RECORDS TO USE:
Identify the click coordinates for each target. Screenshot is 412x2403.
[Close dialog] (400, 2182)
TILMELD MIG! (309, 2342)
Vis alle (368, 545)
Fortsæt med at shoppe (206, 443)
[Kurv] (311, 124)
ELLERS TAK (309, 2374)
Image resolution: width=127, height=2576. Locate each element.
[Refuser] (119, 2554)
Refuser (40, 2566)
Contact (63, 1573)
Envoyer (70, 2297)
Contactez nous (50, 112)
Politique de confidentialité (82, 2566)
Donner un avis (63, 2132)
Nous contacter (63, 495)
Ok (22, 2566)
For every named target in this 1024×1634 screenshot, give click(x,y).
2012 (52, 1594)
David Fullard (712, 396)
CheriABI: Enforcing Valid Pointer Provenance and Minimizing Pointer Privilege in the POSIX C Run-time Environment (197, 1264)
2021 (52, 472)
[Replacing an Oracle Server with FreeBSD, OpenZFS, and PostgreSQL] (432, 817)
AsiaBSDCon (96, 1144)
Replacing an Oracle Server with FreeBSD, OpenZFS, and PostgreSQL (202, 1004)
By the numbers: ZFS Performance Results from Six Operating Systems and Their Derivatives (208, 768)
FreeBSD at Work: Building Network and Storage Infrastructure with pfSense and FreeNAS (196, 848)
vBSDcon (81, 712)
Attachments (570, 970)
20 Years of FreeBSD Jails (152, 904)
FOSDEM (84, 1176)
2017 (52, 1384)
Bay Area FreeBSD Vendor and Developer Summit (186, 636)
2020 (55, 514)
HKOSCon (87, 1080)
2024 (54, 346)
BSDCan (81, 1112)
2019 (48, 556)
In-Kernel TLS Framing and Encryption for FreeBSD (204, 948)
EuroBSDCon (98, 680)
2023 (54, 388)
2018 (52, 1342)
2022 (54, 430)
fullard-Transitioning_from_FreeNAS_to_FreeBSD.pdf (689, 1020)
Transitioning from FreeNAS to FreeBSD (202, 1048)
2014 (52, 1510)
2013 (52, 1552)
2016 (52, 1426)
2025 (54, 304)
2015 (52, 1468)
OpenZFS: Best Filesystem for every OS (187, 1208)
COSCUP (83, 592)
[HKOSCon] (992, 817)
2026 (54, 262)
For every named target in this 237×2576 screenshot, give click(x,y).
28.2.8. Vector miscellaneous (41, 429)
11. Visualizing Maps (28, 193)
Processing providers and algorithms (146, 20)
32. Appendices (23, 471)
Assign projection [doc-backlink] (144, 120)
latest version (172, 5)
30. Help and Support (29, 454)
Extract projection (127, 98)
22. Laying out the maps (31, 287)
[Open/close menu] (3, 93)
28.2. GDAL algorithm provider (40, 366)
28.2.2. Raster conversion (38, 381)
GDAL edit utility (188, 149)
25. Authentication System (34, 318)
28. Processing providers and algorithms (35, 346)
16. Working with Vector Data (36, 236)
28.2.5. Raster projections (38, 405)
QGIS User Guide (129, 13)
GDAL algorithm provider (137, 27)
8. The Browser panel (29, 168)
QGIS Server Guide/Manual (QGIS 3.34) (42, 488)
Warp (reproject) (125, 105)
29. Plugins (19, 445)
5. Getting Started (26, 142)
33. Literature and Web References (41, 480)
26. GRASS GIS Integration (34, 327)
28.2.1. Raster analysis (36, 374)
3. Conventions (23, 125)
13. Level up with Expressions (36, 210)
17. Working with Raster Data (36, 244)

TASK TO CARRY OUT:
Word for word, restate all of the records.

RESPONSE TO THE TASK:
Identify the click coordinates for each target. Screenshot is 412x2403.
[Close dialog] (400, 2182)
TILMELD MIG! (309, 2342)
Vis alle (368, 545)
Fortsæt med at shoppe (206, 443)
[Kurv] (311, 124)
ELLERS TAK (309, 2374)
Image resolution: width=127, height=2576. Locate each element.
[Refuser] (119, 2554)
Refuser (40, 2566)
Contact (63, 1573)
Envoyer (70, 2297)
Contactez nous (50, 112)
Politique de confidentialité (82, 2566)
Donner un avis (63, 2132)
Nous contacter (63, 495)
Ok (22, 2566)
For every named target in this 1024×1634 screenshot, give click(x,y).
2012 (52, 1594)
David Fullard (712, 396)
CheriABI: Enforcing Valid Pointer Provenance and Minimizing Pointer Privilege in the POSIX C Run-time Environment (197, 1264)
2021 (52, 472)
[Replacing an Oracle Server with FreeBSD, OpenZFS, and PostgreSQL] (432, 817)
AsiaBSDCon (96, 1144)
Replacing an Oracle Server with FreeBSD, OpenZFS, and PostgreSQL (202, 1004)
By the numbers: ZFS Performance Results from Six Operating Systems and Their Derivatives (208, 768)
FreeBSD at Work: Building Network and Storage Infrastructure with pfSense and FreeNAS (196, 848)
vBSDcon (81, 712)
Attachments (570, 970)
20 Years of FreeBSD Jails (152, 904)
FOSDEM (84, 1176)
2017 (52, 1384)
Bay Area FreeBSD Vendor and Developer Summit (186, 636)
2020 (55, 514)
HKOSCon (87, 1080)
2024 (54, 346)
BSDCan (81, 1112)
2019 (48, 556)
In-Kernel TLS Framing and Encryption for FreeBSD (204, 948)
EuroBSDCon (98, 680)
2023 (54, 388)
2018 (52, 1342)
2022 (54, 430)
fullard-Transitioning_from_FreeNAS_to_FreeBSD.pdf (689, 1020)
Transitioning from FreeNAS to FreeBSD (202, 1048)
2014 (52, 1510)
2013 (52, 1552)
2016 (52, 1426)
2025 (54, 304)
2015 (52, 1468)
OpenZFS: Best Filesystem for every OS (187, 1208)
COSCUP (83, 592)
[HKOSCon] (992, 817)
2026 (54, 262)
For every named target in this 237×2576 screenshot, give click(x,y).
28.2.8. Vector miscellaneous (41, 429)
11. Visualizing Maps (28, 193)
Processing providers and algorithms (146, 20)
32. Appendices (23, 471)
Assign projection [doc-backlink] (144, 120)
latest version (172, 5)
30. Help and Support (29, 454)
Extract projection (127, 98)
22. Laying out the maps (31, 287)
[Open/close menu] (3, 93)
28.2. GDAL algorithm provider (40, 366)
28.2.2. Raster conversion (38, 381)
GDAL edit utility (188, 149)
25. Authentication System (34, 318)
28. Processing providers and algorithms (35, 346)
16. Working with Vector Data (36, 236)
28.2.5. Raster projections (38, 405)
QGIS User Guide (129, 13)
GDAL algorithm provider (137, 27)
8. The Browser panel (29, 168)
QGIS Server Guide/Manual (QGIS 3.34) (42, 488)
Warp (reproject) (125, 105)
29. Plugins (19, 445)
5. Getting Started (26, 142)
33. Literature and Web References (41, 480)
26. GRASS GIS Integration (34, 327)
28.2.1. Raster analysis (36, 374)
3. Conventions (23, 125)
13. Level up with Expressions (36, 210)
17. Working with Raster Data (36, 244)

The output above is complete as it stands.